*** Block opens ***

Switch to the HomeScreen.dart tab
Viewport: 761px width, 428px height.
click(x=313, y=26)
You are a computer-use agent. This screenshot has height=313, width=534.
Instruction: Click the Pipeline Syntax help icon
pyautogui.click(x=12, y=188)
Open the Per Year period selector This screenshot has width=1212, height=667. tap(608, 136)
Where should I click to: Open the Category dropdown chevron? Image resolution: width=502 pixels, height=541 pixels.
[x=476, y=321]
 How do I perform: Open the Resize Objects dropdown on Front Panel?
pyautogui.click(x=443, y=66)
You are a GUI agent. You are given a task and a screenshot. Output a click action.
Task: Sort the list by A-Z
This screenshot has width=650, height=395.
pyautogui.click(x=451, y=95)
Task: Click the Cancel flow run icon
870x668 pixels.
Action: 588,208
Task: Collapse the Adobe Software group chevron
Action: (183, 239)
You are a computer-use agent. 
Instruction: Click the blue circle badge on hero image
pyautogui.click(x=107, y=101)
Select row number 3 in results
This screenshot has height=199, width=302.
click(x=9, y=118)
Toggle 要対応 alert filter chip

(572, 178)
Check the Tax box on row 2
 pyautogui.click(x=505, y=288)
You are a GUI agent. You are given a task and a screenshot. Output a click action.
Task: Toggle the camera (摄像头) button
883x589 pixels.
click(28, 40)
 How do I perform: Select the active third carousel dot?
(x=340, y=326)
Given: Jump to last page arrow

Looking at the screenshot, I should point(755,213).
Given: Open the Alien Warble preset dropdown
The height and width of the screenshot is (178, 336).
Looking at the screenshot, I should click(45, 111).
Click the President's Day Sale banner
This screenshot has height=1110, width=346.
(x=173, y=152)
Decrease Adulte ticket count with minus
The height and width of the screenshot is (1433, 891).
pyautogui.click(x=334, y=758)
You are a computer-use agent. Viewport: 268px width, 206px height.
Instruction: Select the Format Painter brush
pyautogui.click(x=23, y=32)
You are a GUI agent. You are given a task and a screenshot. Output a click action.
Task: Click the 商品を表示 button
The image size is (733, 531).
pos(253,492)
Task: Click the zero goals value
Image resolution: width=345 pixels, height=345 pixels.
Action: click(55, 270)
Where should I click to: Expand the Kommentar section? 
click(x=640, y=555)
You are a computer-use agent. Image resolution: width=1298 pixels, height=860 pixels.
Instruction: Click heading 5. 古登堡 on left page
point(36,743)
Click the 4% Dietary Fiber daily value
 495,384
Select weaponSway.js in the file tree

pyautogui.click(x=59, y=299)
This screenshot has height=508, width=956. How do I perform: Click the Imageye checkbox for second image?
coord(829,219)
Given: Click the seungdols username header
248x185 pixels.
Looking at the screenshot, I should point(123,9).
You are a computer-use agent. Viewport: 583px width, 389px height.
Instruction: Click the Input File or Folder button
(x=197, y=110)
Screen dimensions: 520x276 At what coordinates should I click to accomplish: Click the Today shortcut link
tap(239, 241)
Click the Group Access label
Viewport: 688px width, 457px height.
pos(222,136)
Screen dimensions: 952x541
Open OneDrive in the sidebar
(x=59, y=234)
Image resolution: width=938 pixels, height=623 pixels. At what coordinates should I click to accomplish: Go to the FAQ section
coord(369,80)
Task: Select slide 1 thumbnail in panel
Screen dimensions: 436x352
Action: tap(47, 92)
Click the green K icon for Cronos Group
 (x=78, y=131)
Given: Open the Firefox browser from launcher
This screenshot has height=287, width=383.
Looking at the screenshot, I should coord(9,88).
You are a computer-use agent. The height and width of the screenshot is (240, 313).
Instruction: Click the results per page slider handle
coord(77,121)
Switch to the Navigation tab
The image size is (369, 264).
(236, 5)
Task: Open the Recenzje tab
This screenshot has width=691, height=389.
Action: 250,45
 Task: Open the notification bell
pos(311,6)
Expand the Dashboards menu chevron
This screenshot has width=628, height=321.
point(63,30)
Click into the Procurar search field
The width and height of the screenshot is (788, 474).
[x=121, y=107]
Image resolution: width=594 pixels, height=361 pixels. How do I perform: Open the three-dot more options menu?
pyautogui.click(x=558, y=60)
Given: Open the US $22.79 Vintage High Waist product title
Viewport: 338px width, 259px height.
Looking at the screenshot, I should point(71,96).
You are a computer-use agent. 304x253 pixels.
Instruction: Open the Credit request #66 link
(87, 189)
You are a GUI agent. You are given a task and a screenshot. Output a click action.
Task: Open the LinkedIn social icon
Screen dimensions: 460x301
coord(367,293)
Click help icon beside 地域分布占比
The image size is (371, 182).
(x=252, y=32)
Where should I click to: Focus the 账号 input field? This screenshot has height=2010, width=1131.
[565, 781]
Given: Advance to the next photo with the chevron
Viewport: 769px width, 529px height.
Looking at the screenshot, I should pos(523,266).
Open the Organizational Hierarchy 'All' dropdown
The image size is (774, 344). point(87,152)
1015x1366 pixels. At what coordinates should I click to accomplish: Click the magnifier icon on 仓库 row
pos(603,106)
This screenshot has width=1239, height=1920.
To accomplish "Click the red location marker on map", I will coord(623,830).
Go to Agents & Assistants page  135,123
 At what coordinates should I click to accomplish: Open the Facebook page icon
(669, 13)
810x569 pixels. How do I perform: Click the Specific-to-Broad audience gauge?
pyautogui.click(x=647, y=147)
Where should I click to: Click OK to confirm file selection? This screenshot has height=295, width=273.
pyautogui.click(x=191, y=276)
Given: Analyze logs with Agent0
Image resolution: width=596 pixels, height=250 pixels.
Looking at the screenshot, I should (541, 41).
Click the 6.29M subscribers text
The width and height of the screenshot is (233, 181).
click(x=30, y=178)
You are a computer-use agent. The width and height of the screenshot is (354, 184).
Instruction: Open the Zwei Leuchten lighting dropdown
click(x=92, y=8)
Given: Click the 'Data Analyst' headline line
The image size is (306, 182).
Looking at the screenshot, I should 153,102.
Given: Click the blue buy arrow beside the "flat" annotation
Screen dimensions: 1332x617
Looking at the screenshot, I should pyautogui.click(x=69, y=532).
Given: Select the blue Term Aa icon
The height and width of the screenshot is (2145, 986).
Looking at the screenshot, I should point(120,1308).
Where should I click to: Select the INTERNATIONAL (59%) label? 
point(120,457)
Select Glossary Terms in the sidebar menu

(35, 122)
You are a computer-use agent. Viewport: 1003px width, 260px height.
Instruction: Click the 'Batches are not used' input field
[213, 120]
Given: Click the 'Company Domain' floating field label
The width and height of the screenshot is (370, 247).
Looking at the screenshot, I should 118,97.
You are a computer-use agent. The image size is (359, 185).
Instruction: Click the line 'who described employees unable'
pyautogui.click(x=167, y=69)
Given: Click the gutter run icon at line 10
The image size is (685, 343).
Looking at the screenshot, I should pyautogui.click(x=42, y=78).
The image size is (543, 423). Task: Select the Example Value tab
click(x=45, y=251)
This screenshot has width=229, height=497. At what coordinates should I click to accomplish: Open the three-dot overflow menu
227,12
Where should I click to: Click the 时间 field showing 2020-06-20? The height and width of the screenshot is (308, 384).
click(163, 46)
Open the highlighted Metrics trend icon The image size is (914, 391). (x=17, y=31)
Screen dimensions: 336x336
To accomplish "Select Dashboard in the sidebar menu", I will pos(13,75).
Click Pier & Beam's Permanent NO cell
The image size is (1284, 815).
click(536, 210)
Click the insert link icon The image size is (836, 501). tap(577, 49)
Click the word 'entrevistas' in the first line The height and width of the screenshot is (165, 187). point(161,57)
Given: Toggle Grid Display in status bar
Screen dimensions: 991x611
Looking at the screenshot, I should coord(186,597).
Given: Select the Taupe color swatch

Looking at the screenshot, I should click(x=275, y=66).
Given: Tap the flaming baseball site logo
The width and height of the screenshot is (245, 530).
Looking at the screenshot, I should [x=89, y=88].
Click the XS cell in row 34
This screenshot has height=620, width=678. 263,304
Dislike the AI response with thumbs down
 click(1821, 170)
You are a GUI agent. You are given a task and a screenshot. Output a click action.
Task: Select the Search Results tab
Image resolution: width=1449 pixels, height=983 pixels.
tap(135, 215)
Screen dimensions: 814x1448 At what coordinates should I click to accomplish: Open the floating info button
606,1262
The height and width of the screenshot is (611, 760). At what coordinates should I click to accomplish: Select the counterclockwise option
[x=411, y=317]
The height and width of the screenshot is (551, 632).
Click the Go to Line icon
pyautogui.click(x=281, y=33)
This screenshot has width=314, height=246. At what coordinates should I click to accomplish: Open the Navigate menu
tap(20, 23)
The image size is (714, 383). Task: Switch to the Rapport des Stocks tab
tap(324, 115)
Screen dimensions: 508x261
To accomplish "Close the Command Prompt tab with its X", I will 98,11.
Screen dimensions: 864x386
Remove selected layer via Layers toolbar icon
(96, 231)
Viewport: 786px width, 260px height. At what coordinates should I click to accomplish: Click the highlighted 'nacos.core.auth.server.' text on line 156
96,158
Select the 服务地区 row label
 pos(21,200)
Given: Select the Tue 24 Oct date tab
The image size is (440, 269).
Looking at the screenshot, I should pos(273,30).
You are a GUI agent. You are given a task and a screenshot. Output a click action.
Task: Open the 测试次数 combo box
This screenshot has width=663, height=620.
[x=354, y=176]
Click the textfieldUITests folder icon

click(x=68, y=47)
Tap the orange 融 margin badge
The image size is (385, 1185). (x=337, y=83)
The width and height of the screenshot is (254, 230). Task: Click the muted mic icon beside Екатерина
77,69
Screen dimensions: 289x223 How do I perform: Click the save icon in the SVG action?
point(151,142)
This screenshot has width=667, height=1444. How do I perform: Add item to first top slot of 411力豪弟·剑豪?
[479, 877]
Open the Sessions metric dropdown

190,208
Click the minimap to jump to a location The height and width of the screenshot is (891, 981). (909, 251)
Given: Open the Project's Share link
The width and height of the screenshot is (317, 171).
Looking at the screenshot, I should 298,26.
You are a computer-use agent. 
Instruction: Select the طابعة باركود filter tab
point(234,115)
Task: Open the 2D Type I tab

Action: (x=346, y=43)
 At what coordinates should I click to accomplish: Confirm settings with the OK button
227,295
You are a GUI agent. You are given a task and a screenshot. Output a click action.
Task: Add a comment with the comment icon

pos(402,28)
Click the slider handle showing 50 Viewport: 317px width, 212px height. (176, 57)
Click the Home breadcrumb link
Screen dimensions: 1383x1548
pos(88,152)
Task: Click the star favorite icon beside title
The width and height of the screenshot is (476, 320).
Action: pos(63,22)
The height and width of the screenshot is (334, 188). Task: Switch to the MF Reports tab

*** Block closes ***

* Work to complete:
In the listing above, find the line with "You are a computer-use agent. Viewport: 1003px" and the line with "Given: Toggle Grid Display in status bar"; output exactly those lines and all lines between them.

* Result of the task:
You are a computer-use agent. Viewport: 1003px width, 260px height.
Instruction: Click the 'Batches are not used' input field
[213, 120]
Given: Click the 'Company Domain' floating field label
The width and height of the screenshot is (370, 247).
Looking at the screenshot, I should 118,97.
You are a computer-use agent. The image size is (359, 185).
Instruction: Click the line 'who described employees unable'
pyautogui.click(x=167, y=69)
Given: Click the gutter run icon at line 10
The image size is (685, 343).
Looking at the screenshot, I should pyautogui.click(x=42, y=78).
The image size is (543, 423). Task: Select the Example Value tab
click(x=45, y=251)
This screenshot has width=229, height=497. At what coordinates should I click to accomplish: Open the three-dot overflow menu
227,12
Where should I click to: Click the 时间 field showing 2020-06-20? The height and width of the screenshot is (308, 384).
click(163, 46)
Open the highlighted Metrics trend icon The image size is (914, 391). (x=17, y=31)
Screen dimensions: 336x336
To accomplish "Select Dashboard in the sidebar menu", I will pos(13,75).
Click Pier & Beam's Permanent NO cell
The image size is (1284, 815).
click(536, 210)
Click the insert link icon The image size is (836, 501). tap(577, 49)
Click the word 'entrevistas' in the first line The height and width of the screenshot is (165, 187). point(161,57)
Given: Toggle Grid Display in status bar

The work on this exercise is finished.